### TASK 1
Do the following statements agree with the employee retention credit text? Answer yes or no for each, and quote the words of the text that decide it.
(a) The credit is 50% of up to $10,000 in wages.
(b) Tax exempt organizations cannot claim the credit.
(c) State and local governments can claim the credit.
### TASK 2
Please extend the employee retention credit text, picking up after its last sentence.

### EXTRACT
────

Employee Retention Tax Credit: What You Need to Know


The employee retention tax credit is a broad based refundable tax credit designed to encourage

employers to keep employees on their payroll. The credit is 50% of up to $10,000 in wages paid by an

employer whose business is fully or partially suspended because of COVID-19 or whose gross receipts decline by more than 50%.


  1. The credit is available to all employers regardless of size including tax exempt organizations. There are only two exceptions:

(1) state and local governments and their instrumentalities and

(2) small businesses who take Small Business Loans

  1. To qualify, the employer has to meet one of two alternative tests. The tests are calculated each

calendar quarter – Either

* the employer’s business is fully or partially suspended by government order due to COVID-19

during the calendar quarter or

* the employer’s gross receipts are below 50% of the comparable quarter in 2019. Once the

employer’s gross receipts go above 80% of a comparable quarter in 2019 they no longer qualify

after the end of that quarter.

────

[Stored items]
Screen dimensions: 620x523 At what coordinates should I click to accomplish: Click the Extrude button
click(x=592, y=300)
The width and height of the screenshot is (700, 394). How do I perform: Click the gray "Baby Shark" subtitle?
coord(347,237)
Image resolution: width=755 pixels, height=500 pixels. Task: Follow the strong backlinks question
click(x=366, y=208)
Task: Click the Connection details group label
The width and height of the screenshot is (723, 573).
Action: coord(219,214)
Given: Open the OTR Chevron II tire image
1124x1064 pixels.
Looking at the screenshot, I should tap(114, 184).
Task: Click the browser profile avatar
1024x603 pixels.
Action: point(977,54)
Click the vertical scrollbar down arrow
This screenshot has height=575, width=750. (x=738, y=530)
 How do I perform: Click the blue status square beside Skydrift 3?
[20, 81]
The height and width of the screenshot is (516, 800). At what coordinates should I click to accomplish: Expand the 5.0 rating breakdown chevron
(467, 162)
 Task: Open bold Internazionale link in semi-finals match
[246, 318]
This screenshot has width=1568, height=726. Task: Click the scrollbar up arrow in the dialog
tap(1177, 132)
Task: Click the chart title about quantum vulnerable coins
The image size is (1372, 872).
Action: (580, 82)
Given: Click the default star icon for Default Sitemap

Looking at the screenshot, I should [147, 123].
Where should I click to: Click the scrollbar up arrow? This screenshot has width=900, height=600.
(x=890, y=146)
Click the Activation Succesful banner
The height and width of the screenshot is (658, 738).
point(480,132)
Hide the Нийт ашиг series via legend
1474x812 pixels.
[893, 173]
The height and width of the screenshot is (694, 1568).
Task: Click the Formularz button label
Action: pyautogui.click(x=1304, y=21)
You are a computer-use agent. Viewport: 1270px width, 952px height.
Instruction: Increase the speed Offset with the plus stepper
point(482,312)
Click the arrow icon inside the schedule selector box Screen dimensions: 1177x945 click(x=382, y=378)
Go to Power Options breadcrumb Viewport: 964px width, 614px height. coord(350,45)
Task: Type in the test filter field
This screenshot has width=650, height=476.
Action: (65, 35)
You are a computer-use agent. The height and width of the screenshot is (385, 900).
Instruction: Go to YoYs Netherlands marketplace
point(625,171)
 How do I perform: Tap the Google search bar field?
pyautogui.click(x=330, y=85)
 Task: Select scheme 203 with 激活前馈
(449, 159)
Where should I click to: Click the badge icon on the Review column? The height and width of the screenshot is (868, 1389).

────

### TASK ANSWER 1
(a) Yes: "The credit is 50% of up to $10,000 in wages"
(b) No: "The credit is available to all employers regardless of size including tax exempt organizations."
(c) No: "There are only two exceptions:" and "(1) state and local governments and their instrumentalities"

### TASK ANSWER 2
Calculation of the Credit

The amount of the credit is 50% of the qualifying wages paid up to $10,000 in total

It is effective for wages paid after March 13th and before December 31, 2020

The definition of qualifying wages varies by whether an employer had, on average, more or less than

100 employees in 2019. If the employer had 100 or fewer employees on average in 2019, then the credit is based

on wages paid to all employees whether they actually worked or not. In other words, even if the

employees worked full time and got paid for full time work, the employer still gets the credit.

Greater than 100. If the employer had more than 100 employees on average in 2019, then the credit is

allowed only for wages paid to employees who did not work during the calendar quarter.

In both cases, “wages” includes not just cash payments but also a portion of the cost of employer

provided health care.


Employers can be immediately reimbursed for the credit by reducing the amount of payroll taxes they

have withheld from employees’ wages that they are required to deposit with the Treasury.